> [Short exercise 1]:
In the rows below, lay out as a JSON list of strings every line between the lines holding "This screenshot has width=900, height=459." and "the Show More", inclusive, leaving out any blank lines.

━━━ Source excerpt

Will clip in Tikz to get the complement of the union?
Here is another method using the invclip
key (from https://tex.stackexchange.com/a/59168/14500):
\documentclass{standalone}
\usepackage{tikz}
\tikzset{invclip/.style={clip,insert path={{[reset cm]
(-16383.99999pt,-16383.99999pt) rectangle (16383.99999pt,16383.99999pt)}}}}
\begin{document}
\begin{tikzpicture}
\def\A{(-1,0) circle (1.5cm)}
\def\B{(0,0) circle (1.2cm)}
\begin{scope}
\begin{pgfinterruptboundingbox}
\clip[invclip] \B;
\end{pgfinterruptboundingbox}
\fill[fill=blue!50]\A;
\end{scope}
\begin{scope}
\begin{pgfinterruptboundingbox}
\clip[invclip] \A;
\end{pgfinterruptboundingbox}
\fill[fill=red!50]\B;
\end{scope}
\begin{scope}
\begin{pgfinterruptboundingbox}
\clip[invclip] \A \B;
\end{pgfinterruptboundingbox}
\filldraw[gray!50] (current bounding box.south west) rectangle (current bounding box.north east);
\end{scope}
\draw \A;
\draw \B;
\end{tikzpicture}
\end{document}
Note the even odd rule does not clip the union of both circles.
Lines are drawn half in and half out of a region, so unless you want to reduce their width by half, draw them last.
Also, you were providing two semicolons, and everything after the first is ignored until the next \path
etc.

━━━━━━
━━━ Provided information

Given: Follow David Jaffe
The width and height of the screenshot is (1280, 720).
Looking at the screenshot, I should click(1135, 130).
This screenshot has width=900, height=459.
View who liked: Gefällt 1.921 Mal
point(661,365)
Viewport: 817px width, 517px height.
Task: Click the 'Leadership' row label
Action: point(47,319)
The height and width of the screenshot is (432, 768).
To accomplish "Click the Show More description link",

━━━━━━
━━━ Provided information

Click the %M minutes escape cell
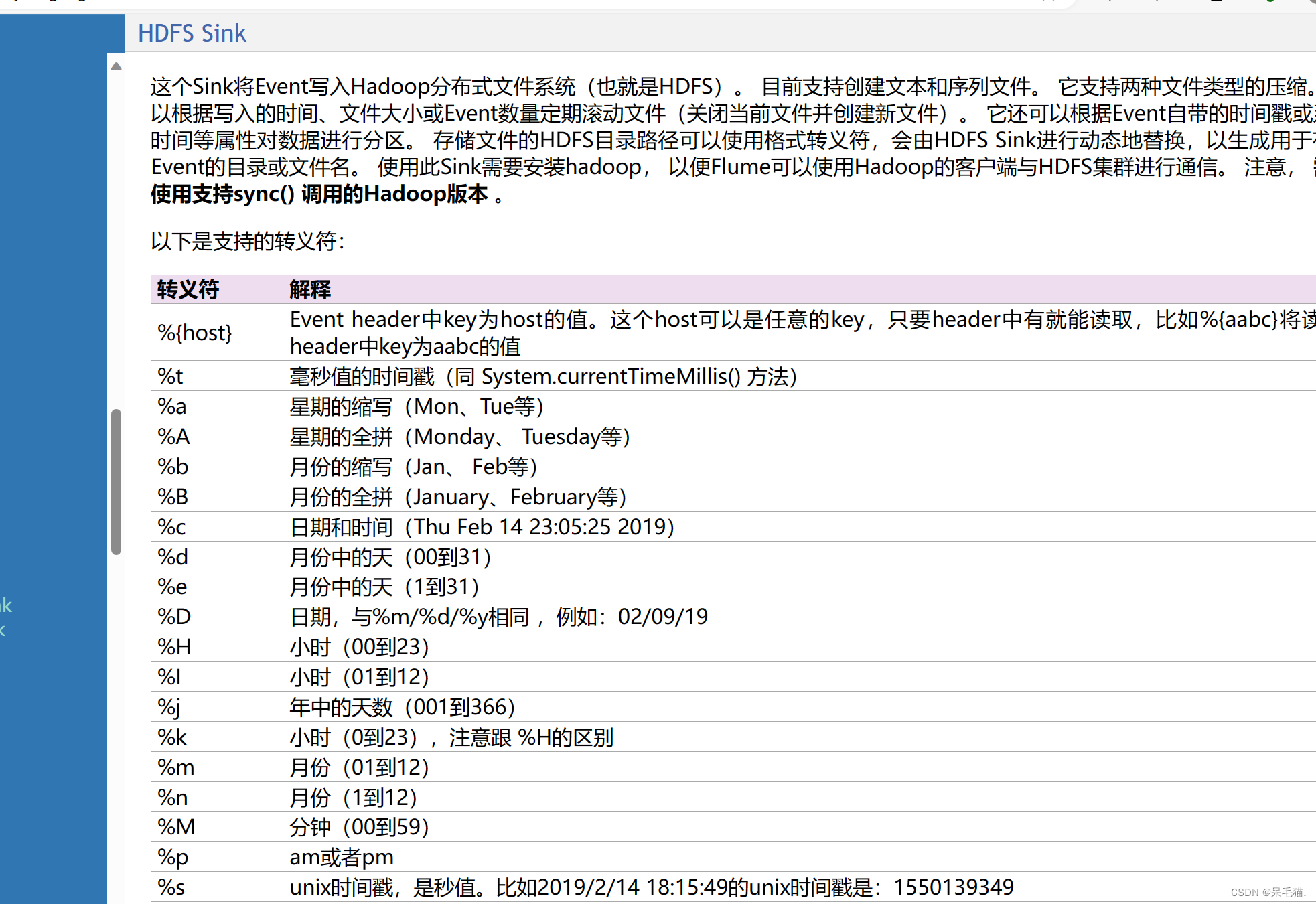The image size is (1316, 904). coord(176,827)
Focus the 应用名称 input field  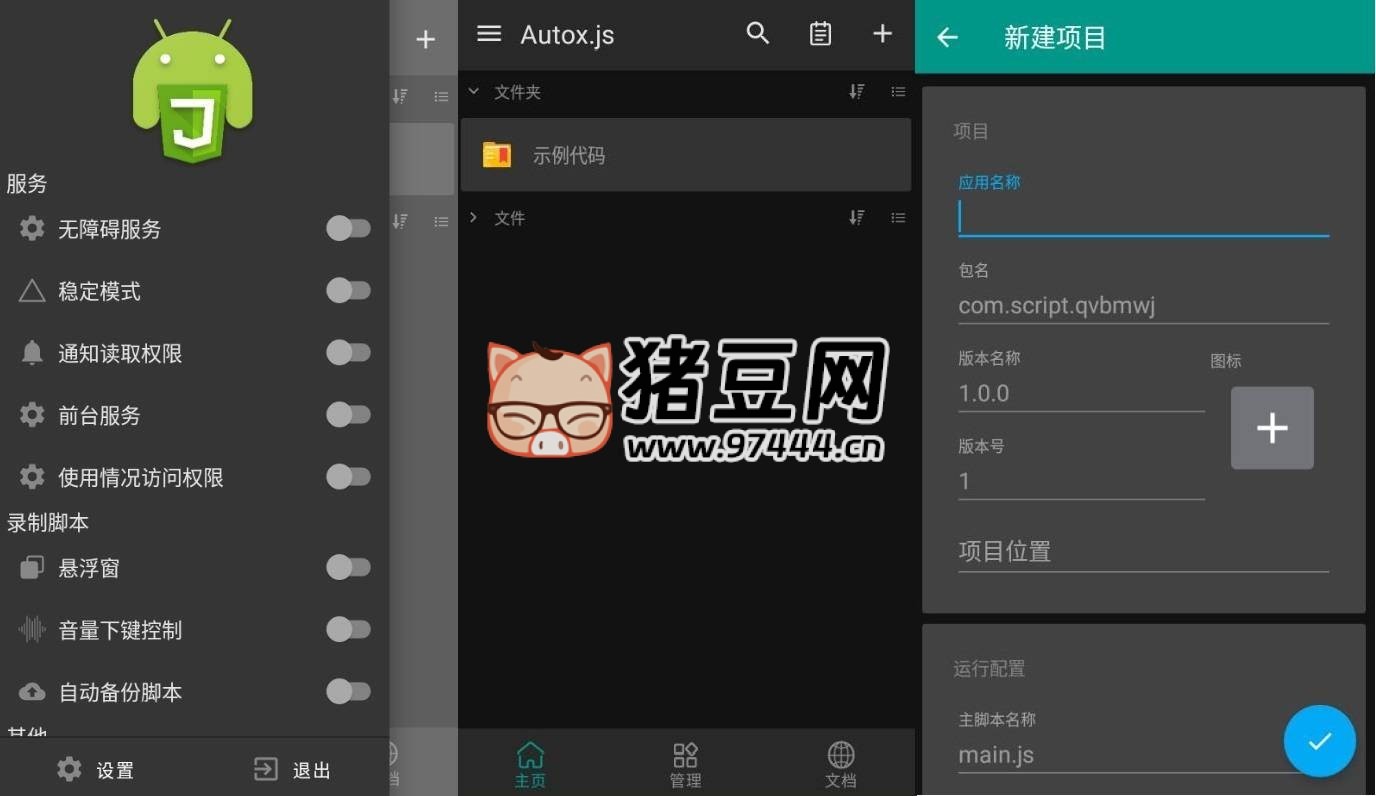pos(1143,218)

━━━━━━
━━━ Provided information

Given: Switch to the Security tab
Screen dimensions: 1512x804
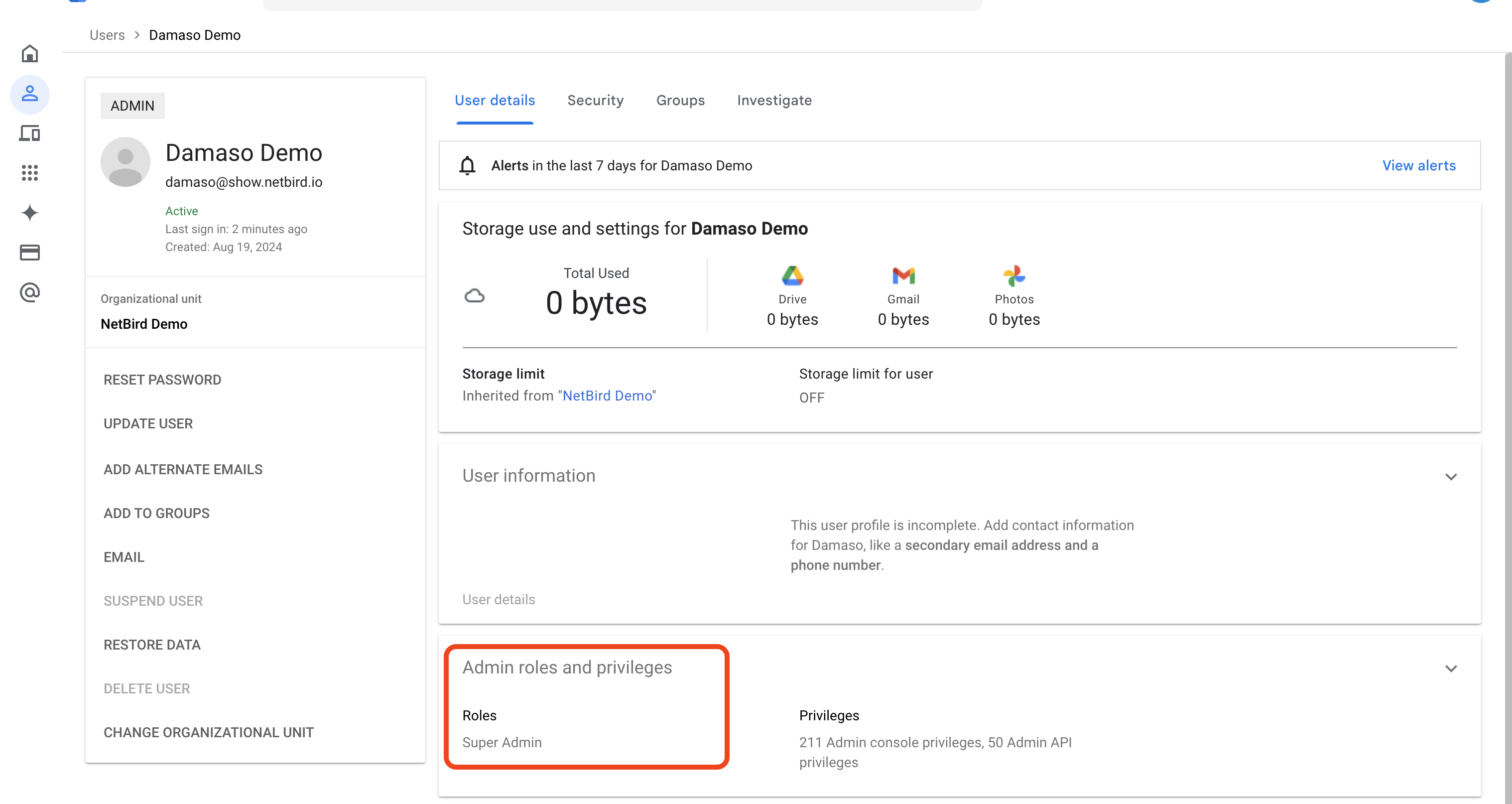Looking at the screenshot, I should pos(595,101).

━━━━━━

> [Short exercise 2]:
Carry on with the forum answer about clipping to the complement of a union in TikZ from the point where it stops.

> [Exercise result 1]:
[
  "This screenshot has width=900, height=459.",
  "View who liked: Gefällt 1.921 Mal",
  "point(661,365)",
  "Viewport: 817px width, 517px height.",
  "Task: Click the 'Leadership' row label",
  "Action: point(47,319)",
  "The height and width of the screenshot is (432, 768).",
  "To accomplish \"Click the Show More description link\","
]

> [Exercise result 2]:
\documentclass{standalone}
\usepackage{tikz}
\usetikzlibrary{hobby}
\begin{document}
\def\A{(-1,0) circle (1.5cm)}
\def\B{(0,0) circle (1.2cm)}
\begin{tikzpicture}[use Hobby shortcut,closed=true]
\begin{scope}[fill opacity=0.5]
\fill[color=blue]\A;
\fill[color=red] \B;
\end{scope}
\begin{scope}[even odd rule]
\clip (-3,-2) rectangle (3,2) \B \A;
\fill[gray!50] (-3,-2) rectangle (3,2);
\end{scope}
\draw \A;
\draw \B;
\end{tikzpicture}
\end{document}
It is straightforward to determine the contour of the union with calc
and intersections
.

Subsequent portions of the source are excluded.